Requirement
Below this line are records; transcribe exactly the lines between the one holding "You are a computer-use" and the one holding "Task: Open the Сервис menu", inclusive, and omit the pictures.

##### Records for this task #####

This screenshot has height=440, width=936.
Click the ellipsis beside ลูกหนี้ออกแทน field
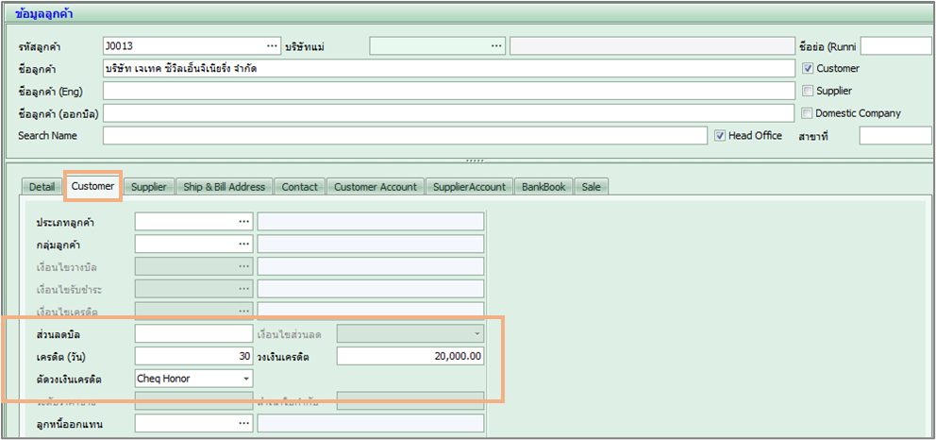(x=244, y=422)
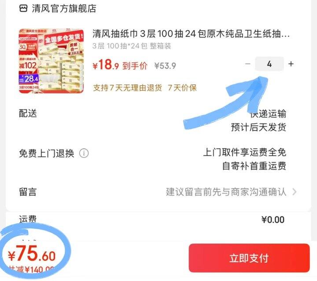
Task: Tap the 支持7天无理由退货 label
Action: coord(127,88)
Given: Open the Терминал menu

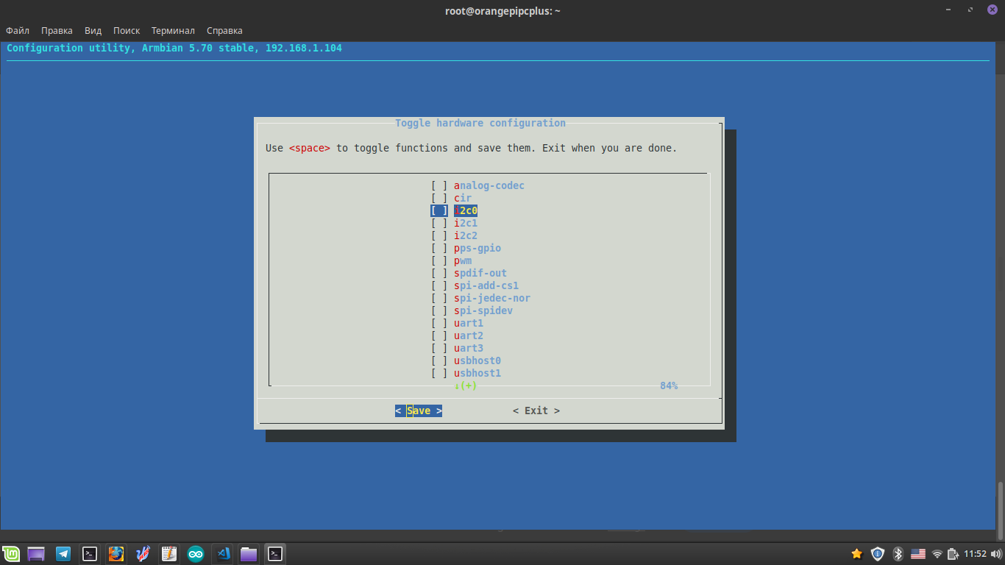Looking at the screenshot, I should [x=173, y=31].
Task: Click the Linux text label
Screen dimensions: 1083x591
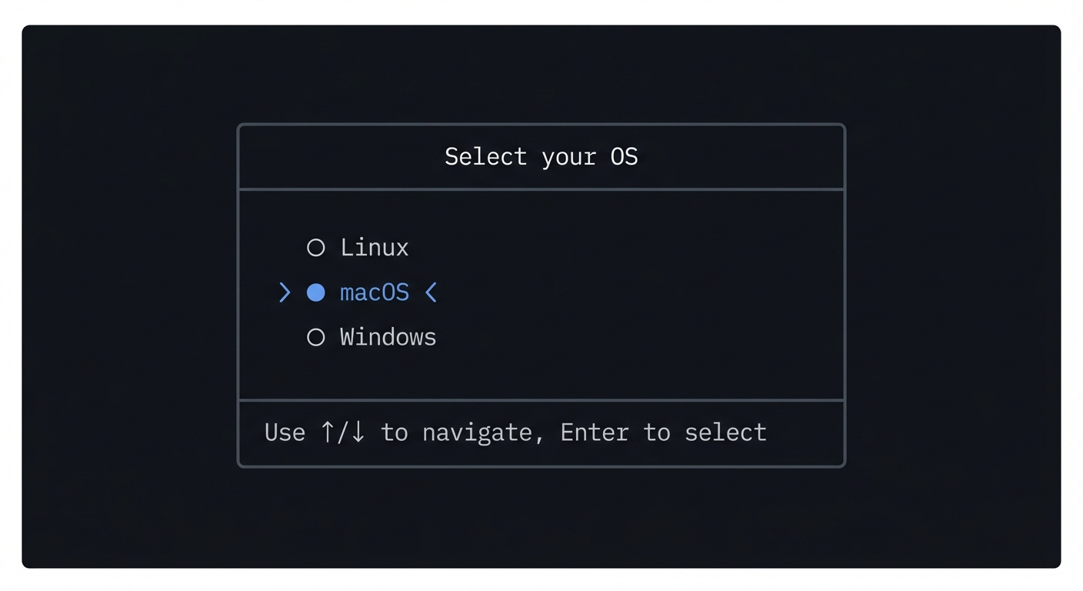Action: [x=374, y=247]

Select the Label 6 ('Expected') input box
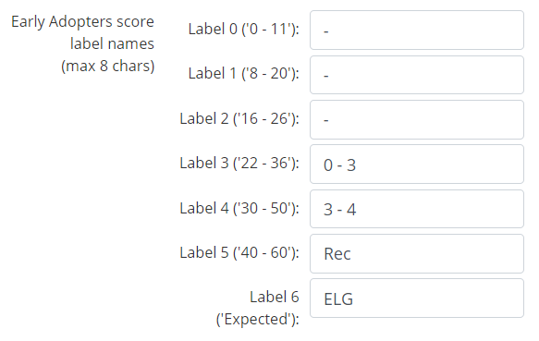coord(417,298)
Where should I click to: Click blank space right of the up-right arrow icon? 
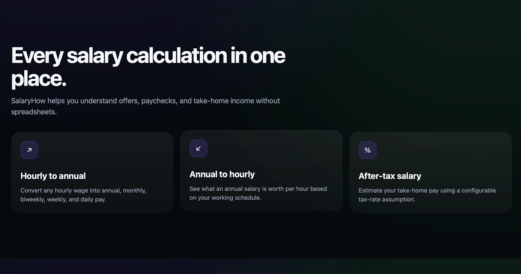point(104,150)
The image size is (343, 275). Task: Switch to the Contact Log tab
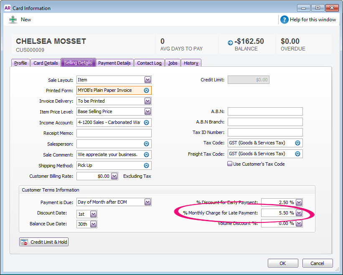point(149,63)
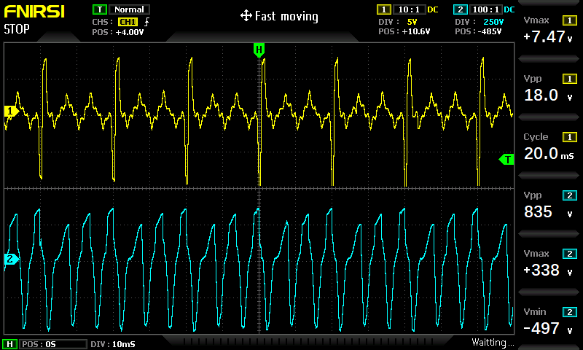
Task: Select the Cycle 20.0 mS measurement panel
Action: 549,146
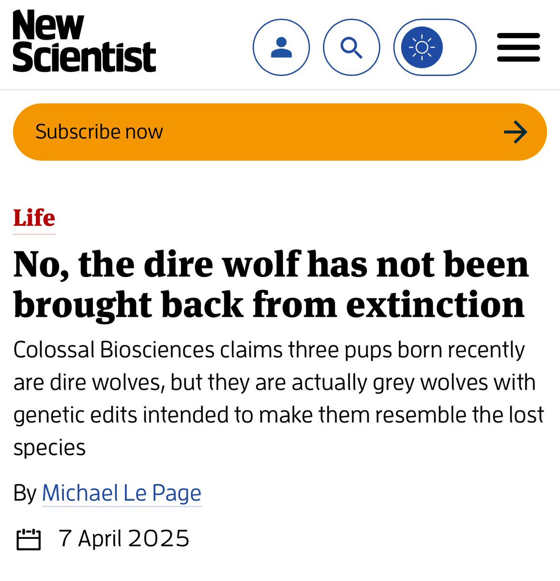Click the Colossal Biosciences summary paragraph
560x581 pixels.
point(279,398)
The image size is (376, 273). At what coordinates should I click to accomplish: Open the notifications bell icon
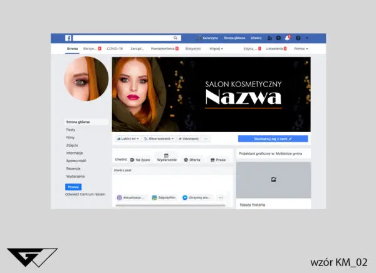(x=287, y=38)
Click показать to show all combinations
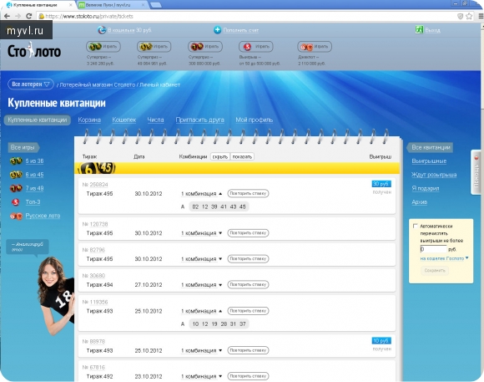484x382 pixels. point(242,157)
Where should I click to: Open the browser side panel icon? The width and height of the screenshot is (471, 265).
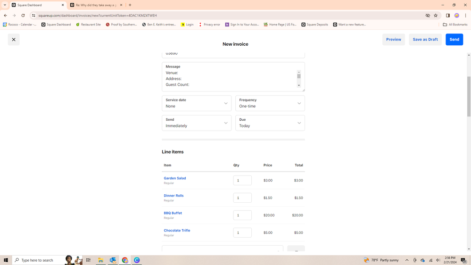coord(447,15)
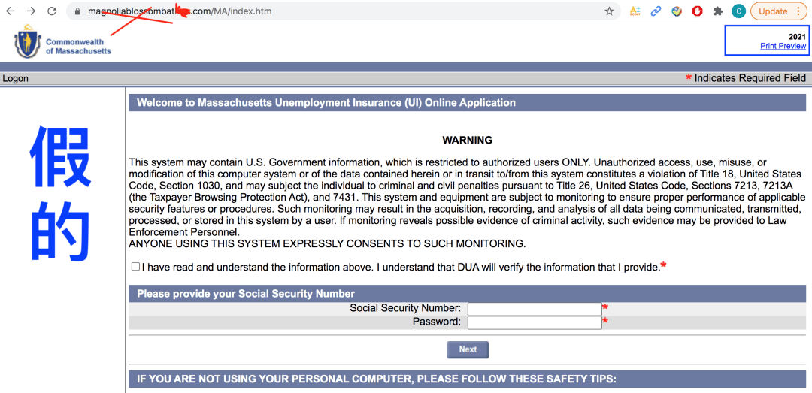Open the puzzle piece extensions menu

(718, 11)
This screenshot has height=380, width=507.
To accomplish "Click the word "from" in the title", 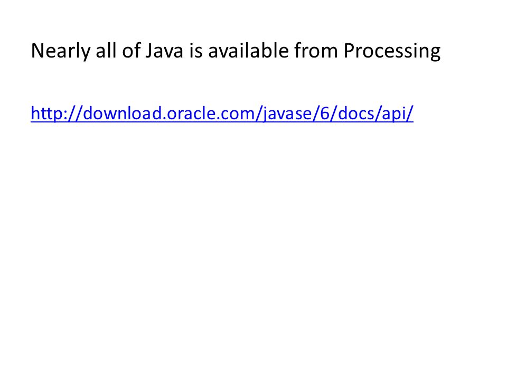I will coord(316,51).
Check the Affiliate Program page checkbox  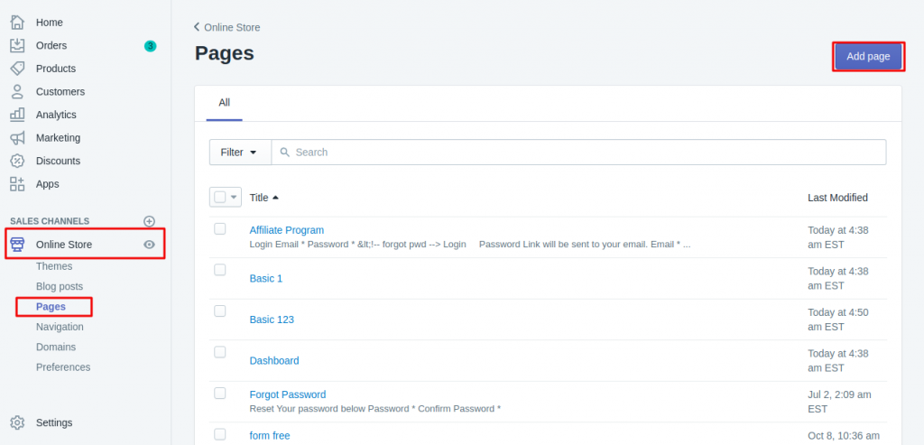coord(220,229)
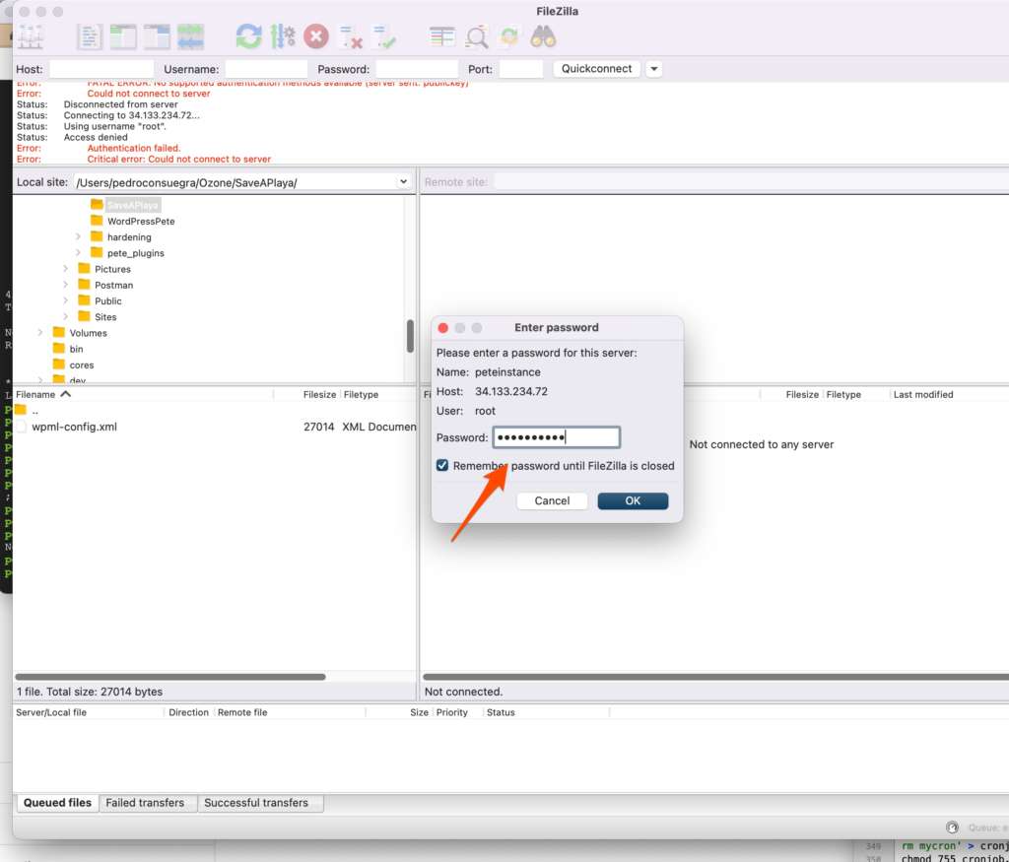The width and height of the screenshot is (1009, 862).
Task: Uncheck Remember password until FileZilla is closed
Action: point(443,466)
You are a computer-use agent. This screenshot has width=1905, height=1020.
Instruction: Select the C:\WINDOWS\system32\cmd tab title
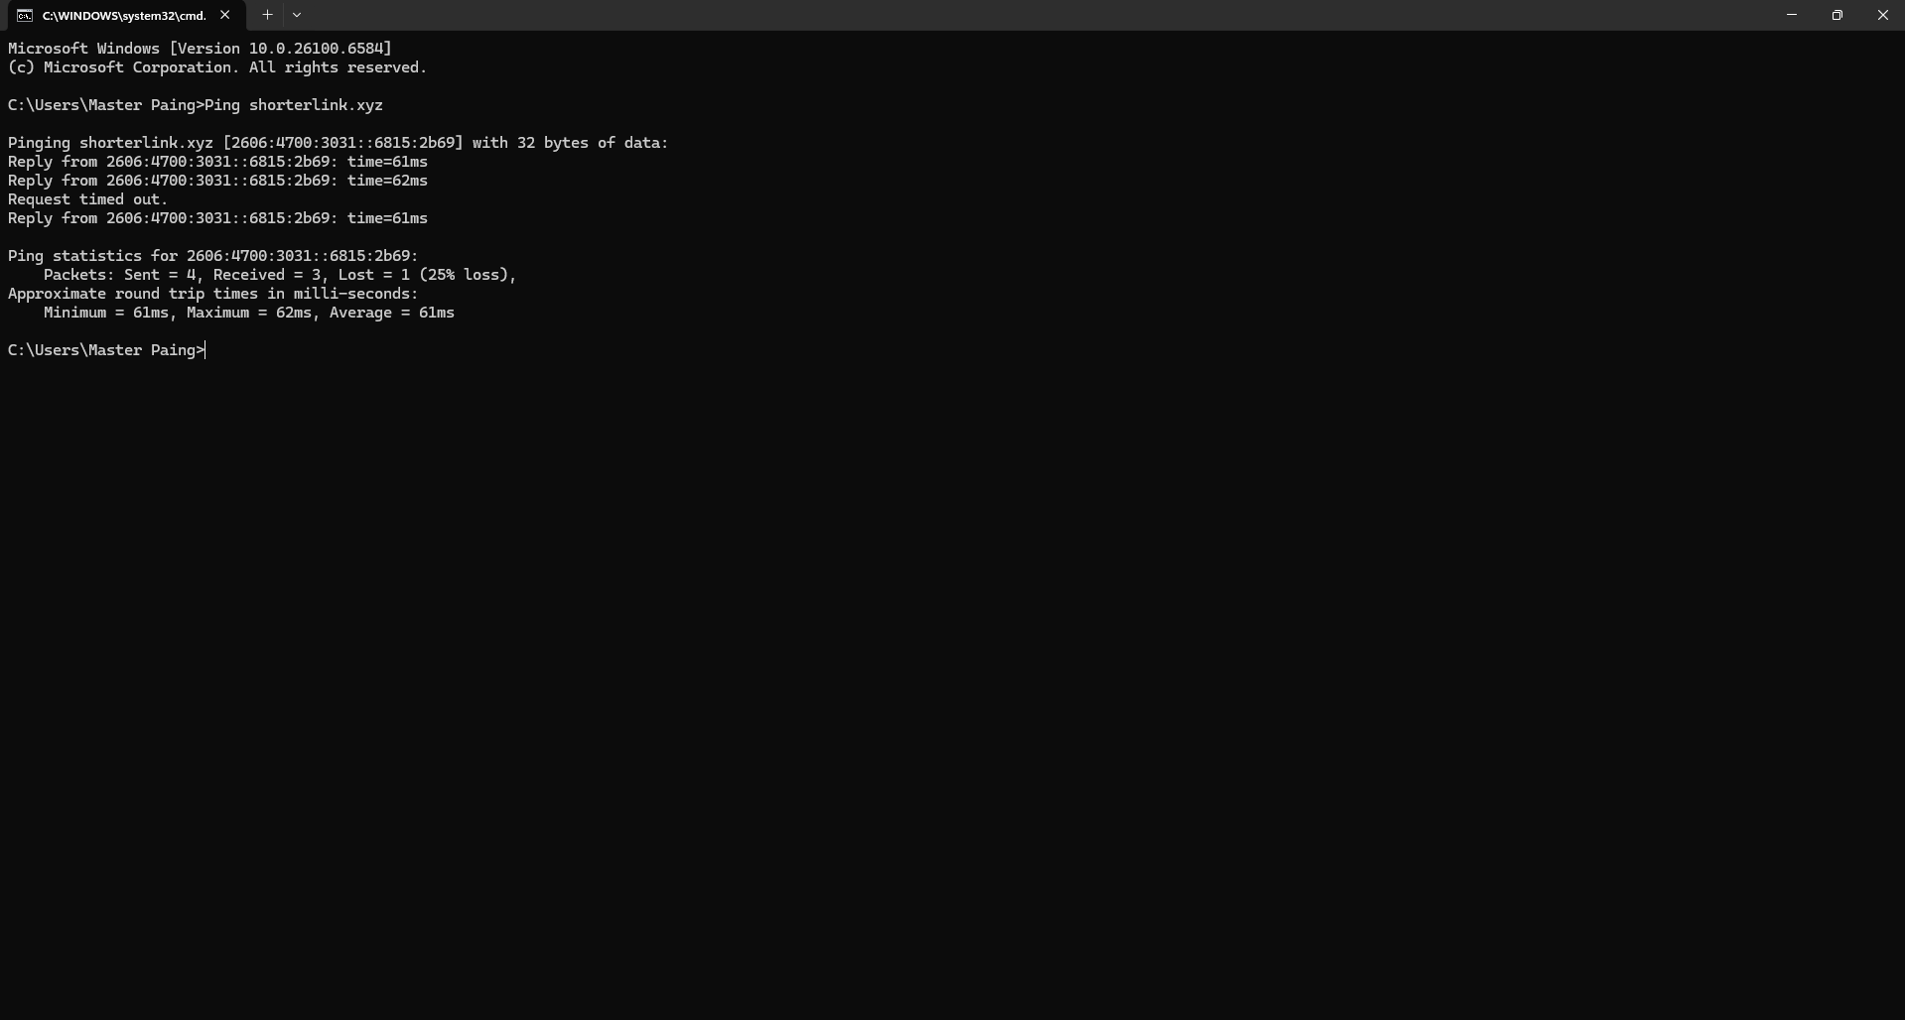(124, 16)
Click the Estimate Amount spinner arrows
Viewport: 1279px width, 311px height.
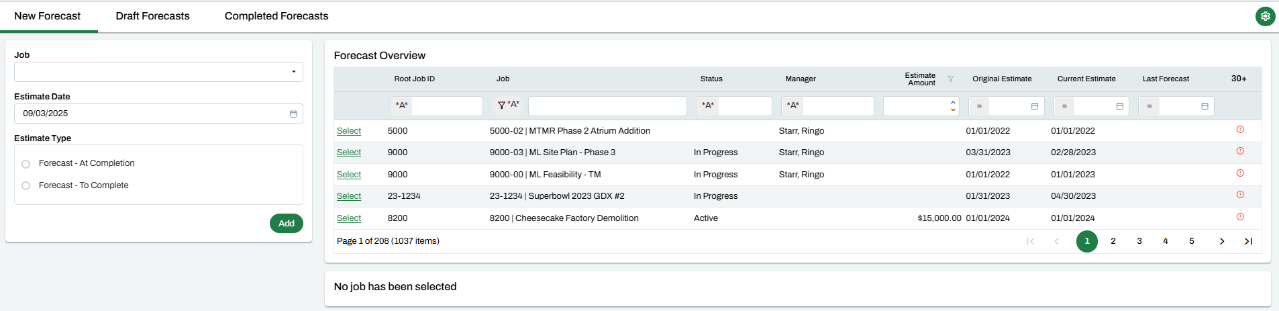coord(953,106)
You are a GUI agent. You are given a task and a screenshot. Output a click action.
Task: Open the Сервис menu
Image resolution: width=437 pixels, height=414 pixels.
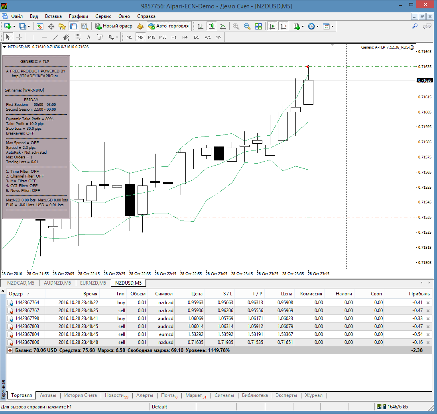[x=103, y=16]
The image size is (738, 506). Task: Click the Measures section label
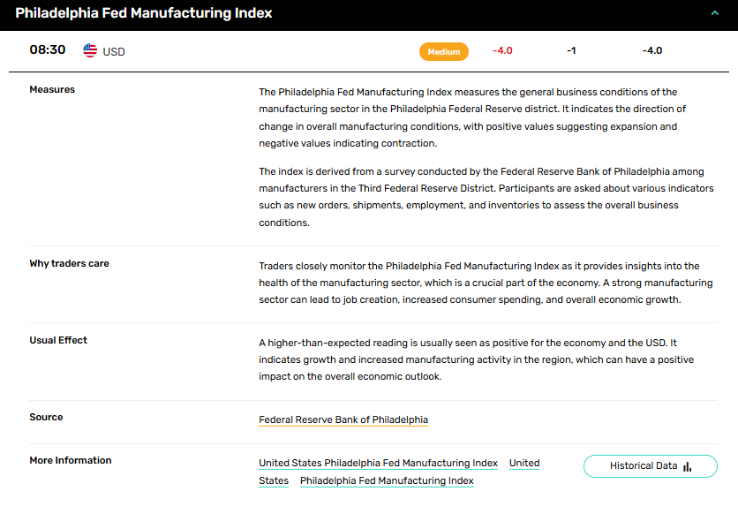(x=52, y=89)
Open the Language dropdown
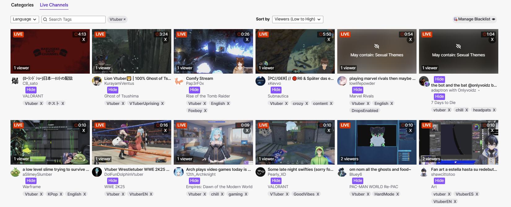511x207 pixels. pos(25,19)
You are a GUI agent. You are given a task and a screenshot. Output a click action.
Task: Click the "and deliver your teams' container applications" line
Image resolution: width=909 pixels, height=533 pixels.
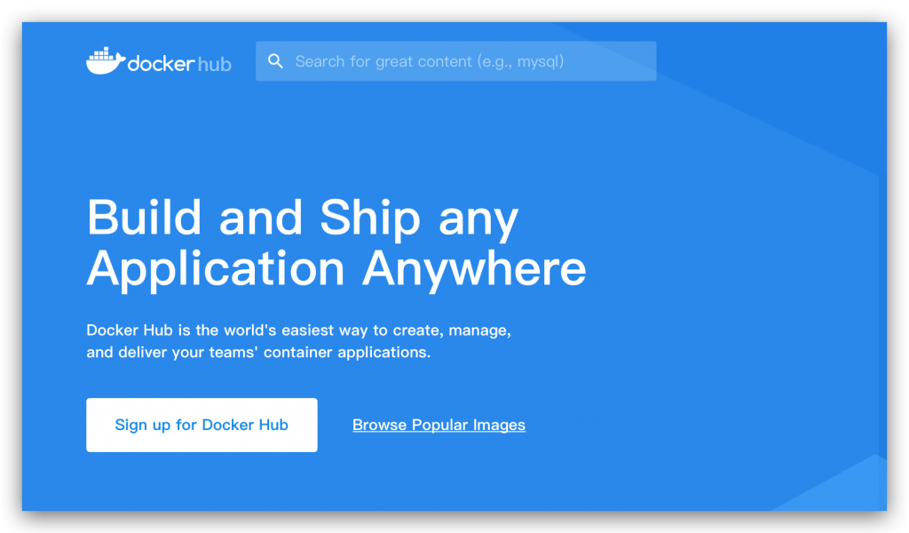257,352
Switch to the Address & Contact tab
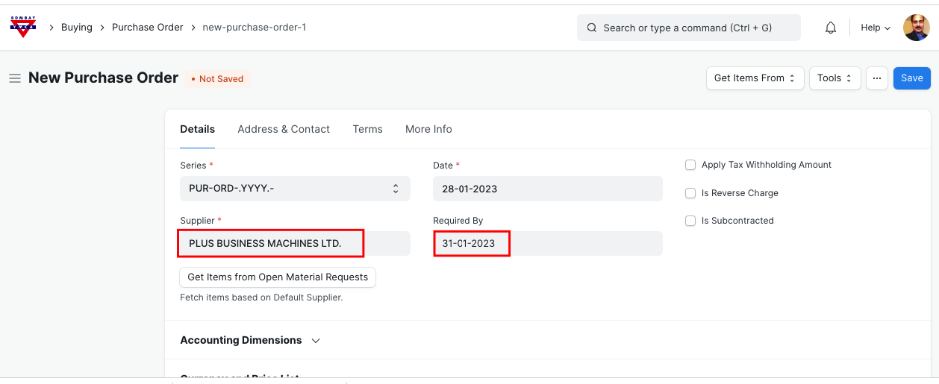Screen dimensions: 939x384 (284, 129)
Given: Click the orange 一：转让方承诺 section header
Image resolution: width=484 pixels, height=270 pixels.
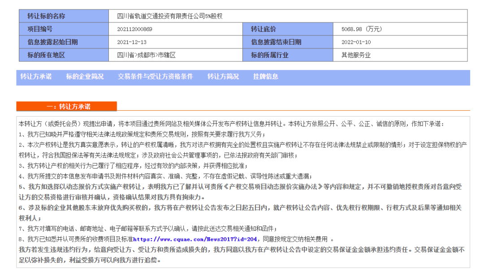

#####

Output
You are a computer-use agent. This screenshot has width=1905, height=1020.
Instruction: Select the C:\WINDOWS\system32\cmd tab title
(124, 16)
Click the Estimate Amount spinner arrows
Viewport: 1279px width, 311px height.
coord(953,106)
You are a GUI agent. You are given a task and a screenshot. Output a click action.
Task: Open the Сервис menu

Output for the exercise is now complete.